In practice, when it is not feasible to collect a single DSM in all study centers, the choice for a specific confounding adjustment method may depend on the availability and type of DSM across centers. For multiple imputation and regression calibration, it is paramount that all centers have the alternative measure available. When that is not the case, the more modestly performing methods of standardization, two-stage analysis, and propensity score modeling may be best applicable. Although restriction resulted in least relative bias, it also yielded relatively imprecise estimates, which in practice could result in underpowered studies (which is unethical). Furthermore, in practice, studies may not want to restrict to a selection of sites based on the available DSM. As expected, the naive method, neglecting differences between APACHE IV and alternative scores, resulted in high relative bias, especially when APACHE IV score (range, 0–286) and APACHE II score (range, 0–72) were available (SAPS II score’s range is 0–163). In practice, when choosing between different methods to control for heterogeneously measured confounders for the analysis of a particular dataset, this choice could be supported by small focused simulation studies for which our simulation code could be used as a starting point. The ultimate approach would be to try and obtain a single DSM from all centers, preferably the one that is most informative for the outcome of interest and treatment decisions in practice.

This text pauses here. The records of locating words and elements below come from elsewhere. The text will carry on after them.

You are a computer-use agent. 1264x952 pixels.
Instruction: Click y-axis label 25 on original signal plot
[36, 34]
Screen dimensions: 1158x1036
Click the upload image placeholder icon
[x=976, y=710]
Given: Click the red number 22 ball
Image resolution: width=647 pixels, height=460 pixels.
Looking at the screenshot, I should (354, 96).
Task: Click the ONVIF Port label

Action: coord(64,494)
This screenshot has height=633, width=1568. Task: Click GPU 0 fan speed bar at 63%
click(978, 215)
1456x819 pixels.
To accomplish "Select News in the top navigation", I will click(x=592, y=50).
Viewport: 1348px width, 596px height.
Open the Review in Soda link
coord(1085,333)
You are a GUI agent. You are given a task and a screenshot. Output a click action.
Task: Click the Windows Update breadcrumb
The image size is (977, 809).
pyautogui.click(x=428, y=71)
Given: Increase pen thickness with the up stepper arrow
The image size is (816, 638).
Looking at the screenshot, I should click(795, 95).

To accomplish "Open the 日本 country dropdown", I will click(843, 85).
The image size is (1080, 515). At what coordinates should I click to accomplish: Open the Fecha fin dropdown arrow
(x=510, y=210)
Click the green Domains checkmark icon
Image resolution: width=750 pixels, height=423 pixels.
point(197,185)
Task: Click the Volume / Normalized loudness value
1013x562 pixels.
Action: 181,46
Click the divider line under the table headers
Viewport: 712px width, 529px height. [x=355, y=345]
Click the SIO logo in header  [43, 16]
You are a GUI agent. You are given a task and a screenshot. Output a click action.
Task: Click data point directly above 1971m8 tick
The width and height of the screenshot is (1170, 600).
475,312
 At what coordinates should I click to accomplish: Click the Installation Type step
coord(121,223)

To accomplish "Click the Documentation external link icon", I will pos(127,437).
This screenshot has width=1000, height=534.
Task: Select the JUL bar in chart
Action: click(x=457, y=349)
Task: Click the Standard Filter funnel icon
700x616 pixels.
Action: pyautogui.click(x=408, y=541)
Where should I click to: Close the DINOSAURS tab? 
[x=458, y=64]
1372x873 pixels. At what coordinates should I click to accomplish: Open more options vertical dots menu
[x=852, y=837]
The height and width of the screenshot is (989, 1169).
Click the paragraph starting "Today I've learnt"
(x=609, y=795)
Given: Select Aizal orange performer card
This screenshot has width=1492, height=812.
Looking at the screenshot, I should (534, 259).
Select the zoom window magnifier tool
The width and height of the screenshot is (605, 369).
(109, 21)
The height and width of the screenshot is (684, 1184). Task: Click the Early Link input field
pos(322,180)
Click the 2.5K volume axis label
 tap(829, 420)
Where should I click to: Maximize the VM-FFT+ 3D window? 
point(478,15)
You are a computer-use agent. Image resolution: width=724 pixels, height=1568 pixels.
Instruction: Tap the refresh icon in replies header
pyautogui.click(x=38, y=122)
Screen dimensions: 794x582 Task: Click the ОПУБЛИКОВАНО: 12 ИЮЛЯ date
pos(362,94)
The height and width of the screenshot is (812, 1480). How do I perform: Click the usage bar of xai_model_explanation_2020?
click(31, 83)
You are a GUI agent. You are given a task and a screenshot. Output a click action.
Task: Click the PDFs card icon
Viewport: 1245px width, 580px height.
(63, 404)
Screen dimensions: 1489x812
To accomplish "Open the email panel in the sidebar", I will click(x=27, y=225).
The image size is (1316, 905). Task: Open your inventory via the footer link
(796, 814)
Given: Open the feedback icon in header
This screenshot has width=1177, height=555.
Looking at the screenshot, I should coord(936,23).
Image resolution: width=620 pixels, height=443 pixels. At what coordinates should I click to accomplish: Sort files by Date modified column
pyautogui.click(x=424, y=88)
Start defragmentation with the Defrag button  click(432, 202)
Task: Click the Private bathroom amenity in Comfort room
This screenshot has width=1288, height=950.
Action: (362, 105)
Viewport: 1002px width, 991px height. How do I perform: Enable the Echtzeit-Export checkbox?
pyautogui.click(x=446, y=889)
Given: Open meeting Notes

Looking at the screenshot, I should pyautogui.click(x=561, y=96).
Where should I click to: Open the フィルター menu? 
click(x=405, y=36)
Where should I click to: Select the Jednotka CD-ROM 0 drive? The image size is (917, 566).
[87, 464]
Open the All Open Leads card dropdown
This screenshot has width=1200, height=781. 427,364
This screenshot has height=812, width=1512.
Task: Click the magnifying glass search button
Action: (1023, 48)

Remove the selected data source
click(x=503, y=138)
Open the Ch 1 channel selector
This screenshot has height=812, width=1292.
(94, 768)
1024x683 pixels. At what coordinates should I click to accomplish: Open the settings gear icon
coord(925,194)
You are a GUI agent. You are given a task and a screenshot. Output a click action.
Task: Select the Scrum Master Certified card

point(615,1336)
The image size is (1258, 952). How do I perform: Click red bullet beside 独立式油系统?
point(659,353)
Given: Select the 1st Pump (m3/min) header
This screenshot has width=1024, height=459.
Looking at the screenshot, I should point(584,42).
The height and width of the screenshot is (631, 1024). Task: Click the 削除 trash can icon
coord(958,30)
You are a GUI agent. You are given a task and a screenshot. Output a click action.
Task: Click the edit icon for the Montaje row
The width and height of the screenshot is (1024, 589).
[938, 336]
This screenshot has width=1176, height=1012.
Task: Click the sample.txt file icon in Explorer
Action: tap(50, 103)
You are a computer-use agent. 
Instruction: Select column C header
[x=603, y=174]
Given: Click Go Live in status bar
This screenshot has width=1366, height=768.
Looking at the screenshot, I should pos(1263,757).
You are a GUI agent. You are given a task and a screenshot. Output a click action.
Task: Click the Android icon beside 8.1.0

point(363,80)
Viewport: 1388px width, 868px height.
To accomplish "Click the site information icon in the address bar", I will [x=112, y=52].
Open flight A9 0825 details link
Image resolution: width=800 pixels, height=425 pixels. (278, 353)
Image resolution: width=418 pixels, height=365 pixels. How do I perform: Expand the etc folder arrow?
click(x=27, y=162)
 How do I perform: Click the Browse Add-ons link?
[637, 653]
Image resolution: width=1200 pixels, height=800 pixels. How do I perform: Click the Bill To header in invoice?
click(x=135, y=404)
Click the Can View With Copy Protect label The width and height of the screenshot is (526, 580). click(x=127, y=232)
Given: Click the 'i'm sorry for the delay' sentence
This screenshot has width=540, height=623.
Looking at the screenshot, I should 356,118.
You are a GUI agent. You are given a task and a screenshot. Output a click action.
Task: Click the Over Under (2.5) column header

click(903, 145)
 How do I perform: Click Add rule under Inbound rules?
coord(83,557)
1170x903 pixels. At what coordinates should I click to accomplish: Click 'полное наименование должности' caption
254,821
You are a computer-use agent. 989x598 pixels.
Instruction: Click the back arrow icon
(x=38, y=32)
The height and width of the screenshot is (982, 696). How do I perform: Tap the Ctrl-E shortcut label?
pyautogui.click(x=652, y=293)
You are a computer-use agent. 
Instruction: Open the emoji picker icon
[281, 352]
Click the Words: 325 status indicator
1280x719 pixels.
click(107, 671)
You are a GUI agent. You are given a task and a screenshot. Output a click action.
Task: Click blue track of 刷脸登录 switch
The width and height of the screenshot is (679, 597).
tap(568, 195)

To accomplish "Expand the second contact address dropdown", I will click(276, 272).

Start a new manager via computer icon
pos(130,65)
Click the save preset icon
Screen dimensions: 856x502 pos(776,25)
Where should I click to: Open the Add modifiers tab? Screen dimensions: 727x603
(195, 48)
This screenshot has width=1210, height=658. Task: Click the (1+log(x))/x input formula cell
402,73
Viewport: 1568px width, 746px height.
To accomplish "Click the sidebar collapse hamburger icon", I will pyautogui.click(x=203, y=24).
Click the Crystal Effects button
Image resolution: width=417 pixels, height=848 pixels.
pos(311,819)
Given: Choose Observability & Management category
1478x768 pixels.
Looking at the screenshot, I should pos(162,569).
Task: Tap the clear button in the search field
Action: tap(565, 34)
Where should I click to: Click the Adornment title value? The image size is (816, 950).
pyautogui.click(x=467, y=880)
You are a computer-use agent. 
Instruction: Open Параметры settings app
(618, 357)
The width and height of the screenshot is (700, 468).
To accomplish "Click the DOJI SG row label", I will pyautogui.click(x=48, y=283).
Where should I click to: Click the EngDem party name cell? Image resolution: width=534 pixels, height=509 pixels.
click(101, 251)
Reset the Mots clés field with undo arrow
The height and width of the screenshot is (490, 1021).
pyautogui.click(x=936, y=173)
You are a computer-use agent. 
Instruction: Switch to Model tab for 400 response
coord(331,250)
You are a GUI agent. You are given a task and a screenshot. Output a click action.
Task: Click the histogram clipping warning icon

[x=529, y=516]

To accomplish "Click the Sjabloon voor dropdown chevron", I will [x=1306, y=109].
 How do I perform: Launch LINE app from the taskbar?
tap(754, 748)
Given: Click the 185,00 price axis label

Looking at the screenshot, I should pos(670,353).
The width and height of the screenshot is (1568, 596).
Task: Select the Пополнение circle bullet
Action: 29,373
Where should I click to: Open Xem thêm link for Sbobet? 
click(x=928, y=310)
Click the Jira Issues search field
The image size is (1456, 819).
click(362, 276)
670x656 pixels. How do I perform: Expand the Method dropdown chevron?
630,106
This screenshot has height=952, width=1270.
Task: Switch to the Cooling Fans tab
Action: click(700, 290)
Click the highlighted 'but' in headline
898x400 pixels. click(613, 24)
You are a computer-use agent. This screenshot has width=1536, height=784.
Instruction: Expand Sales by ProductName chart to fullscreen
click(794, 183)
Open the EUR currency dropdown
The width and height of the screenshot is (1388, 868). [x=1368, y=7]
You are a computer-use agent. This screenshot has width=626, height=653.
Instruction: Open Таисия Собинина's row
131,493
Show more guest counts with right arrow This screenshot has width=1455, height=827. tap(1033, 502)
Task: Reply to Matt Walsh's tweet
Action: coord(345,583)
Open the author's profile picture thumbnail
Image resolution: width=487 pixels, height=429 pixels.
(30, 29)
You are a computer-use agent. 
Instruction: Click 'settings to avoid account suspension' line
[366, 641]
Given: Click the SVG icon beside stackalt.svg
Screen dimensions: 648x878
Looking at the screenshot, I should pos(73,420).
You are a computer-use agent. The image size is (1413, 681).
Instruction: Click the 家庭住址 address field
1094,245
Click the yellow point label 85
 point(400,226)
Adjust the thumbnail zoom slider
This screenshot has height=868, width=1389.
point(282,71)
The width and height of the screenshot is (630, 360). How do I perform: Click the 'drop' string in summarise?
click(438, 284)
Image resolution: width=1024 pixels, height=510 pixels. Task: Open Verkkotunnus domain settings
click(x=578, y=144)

To the best of our knowledge, this is the first study to assess different modeling methods for confounding adjustment when different DSMs are available from different centers. Our results may help investigators of multicenter studies and individual participant data meta-analysis in the field of Intensive Care Medicine to design the statistical analysis when confounding adjustment is needed. Future research could compare these same methods in different datasets that may be smaller, have more measurement error, have heterogeneity in treatment effects, or have different DSMs available. In addition, investigators may focus on the performance of combinations of methods to most effectively adjust for confounding.